Репин сердито взглянул на горничную, потом на посетительницу. И после секундного замешательства сделал приглашающий жест в сторону кабинета, потом спохватился, предложил снять гостье жакет.
– Итак, сударыня? – присаживаясь в кресло напротив гостьи, по-прежнему сдержанно спросил Илья Ефимович.
– Вы не знаете меня, я думаю, он даже никогда не рассказывал обо мне, но мы были очень близки. Очень. – Елизавета Николаевна старалась говорить сдержанно, но волнение то и дело прорывалось в ее голосе, и взгляд, очень тревожный, чуть испуганный, выдавал ее внутреннее состояние. – Я знаю, вы человек современный и не осудите меня. – Снова платочек оказался возле лица и крепко сжатая в кулак ладошка. – Мы любили друг друга. Да, да, – видя на лице Репина готовность возразить, поспешила заверить гостья. – Я знаю, теперь он женат. Но мы познакомились с ним в тысяча восемьсот восьмидесятом, у Писаревых. Он был тогда очень плох, одинок, потерян. Скитался. А потом вот у Писаревых… Я была очарована им, таким тонким, мятущимся, сперва это была жалость, потом любовь. Взаимная любовь, – прижимая к груди кулачки, горячо уверяла она Илью Ефимовича. – Я верю, что во многом благодаря мне он отошел тогда от края безумной бездны, все больше затягивавшей его. – Голос Елизаветы Николаевны дрожал, словно речь шла о событиях недавних, еще не утративших живой остроты. – Жениться он не хотел, не желал связывать меня, боялся своей болезни. Глупый. – Она горько покачала головой. – Я была бы рада, просто счастлива. Потом была психиатрическая лечебница в Харькове, брат его туда поместил, потом Всеволода Михайловича увезли на лечение в Петербург. Меня просили не писать ему, дать ему забыть о том печальном периоде, о его болезни. Я послушалась. Все надеялась, что он сам напишет, позовет. Но нет. Забыл, наверное, вместе с болезнью. А потом я узнала, он женился. И вот теперь…

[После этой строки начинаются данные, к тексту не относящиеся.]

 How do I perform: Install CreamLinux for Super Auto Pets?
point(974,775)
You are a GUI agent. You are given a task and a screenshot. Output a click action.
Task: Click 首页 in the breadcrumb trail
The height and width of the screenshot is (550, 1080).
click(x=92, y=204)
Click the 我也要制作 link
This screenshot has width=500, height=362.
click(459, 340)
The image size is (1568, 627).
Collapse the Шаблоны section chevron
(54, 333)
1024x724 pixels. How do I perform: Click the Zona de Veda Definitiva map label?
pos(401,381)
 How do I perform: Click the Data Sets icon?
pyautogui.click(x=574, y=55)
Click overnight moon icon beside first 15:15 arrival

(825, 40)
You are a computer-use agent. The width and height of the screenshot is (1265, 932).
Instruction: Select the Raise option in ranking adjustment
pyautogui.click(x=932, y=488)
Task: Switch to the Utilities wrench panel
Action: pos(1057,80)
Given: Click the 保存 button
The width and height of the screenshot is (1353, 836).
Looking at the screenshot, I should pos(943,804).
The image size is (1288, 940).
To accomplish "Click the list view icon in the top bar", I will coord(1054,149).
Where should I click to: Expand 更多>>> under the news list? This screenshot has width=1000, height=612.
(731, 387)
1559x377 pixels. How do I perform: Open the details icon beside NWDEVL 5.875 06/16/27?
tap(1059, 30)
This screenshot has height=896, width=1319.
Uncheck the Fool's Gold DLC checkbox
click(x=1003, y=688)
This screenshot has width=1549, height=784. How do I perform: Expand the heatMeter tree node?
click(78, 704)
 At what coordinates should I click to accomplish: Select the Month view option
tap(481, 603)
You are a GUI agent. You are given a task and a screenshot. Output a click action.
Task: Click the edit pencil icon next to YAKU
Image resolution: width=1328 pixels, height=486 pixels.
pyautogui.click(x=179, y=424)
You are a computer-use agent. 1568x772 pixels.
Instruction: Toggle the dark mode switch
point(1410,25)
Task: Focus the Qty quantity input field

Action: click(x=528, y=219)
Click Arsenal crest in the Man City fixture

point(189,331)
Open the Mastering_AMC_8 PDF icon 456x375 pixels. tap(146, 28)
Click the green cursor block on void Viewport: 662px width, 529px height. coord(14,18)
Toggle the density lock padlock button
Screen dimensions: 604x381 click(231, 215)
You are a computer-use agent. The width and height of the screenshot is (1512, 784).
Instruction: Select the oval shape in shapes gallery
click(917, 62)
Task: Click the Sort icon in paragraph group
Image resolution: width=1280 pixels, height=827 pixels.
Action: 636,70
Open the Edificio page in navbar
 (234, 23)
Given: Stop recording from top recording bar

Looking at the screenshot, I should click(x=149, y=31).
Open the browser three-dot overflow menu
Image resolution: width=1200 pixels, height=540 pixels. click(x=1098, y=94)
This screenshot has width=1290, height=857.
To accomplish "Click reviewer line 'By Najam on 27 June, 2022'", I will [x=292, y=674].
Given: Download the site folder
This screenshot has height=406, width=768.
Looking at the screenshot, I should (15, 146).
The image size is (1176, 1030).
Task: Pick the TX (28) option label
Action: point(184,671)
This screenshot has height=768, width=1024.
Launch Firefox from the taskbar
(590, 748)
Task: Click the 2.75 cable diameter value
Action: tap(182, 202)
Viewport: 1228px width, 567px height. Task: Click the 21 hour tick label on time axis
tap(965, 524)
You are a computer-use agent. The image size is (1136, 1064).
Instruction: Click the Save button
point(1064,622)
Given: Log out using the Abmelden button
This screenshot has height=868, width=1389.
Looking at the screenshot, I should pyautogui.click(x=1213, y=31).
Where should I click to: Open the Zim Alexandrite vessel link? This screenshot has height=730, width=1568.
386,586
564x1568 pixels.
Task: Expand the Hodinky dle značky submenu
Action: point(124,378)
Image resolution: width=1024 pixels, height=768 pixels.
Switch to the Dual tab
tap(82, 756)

Слезы, тихие, прозрачные, тонкими дорожками побежали по ее щекам. Илья Ефимович завозился в кресле, отводя глаза, ужасно жалея эту милую, славную девушку, впрочем, уже и не девушку, а взрослую, зрелую женщину. Не знал, что сказать, как утешить.
Но Елизавета Николаевна сама смогла взять себя в руки.
– Вы простите, что пришла к вам, но я когда узнала, что Всеволод Михайлович… – сглотнула она страшное слово, – сразу приехала. На кладбище была. Хотела с Евгением Михайловичем встретиться, просто поговорить, расспросить… – Глаза Елизаветы Николаевны были несчастными и виноватыми, – но там я узнала, Надежда Михайловна, жена… то есть сестра ее, то есть… Вы понимаете?
– Конечно, конечно, – закивал головой Илья Ефимович. Всеволод Михайлович и его брат женились на родных сестрах, потому, конечно, и неловко.
– Я знаю, он был дружен с вами. Я видела вашу картину «Иван Грозный…». Потрясающе! И царевич Иван! Как точно вы разглядели отчаянную обреченность, свойственную Всеволоду Михайловичу. Я потом неделю спать не могла. Так и виделась мне темная комната, и он на залитом кровью полу. Только я все не царевича Ивана видела, а самого Всеволода Михайловича. И вот теперь… – Она снова всхлипнула. – Расскажите мне, умоляю вас, как это случилось. Я должна знать! Прошу вас, умоляю! В газетах ничего нет.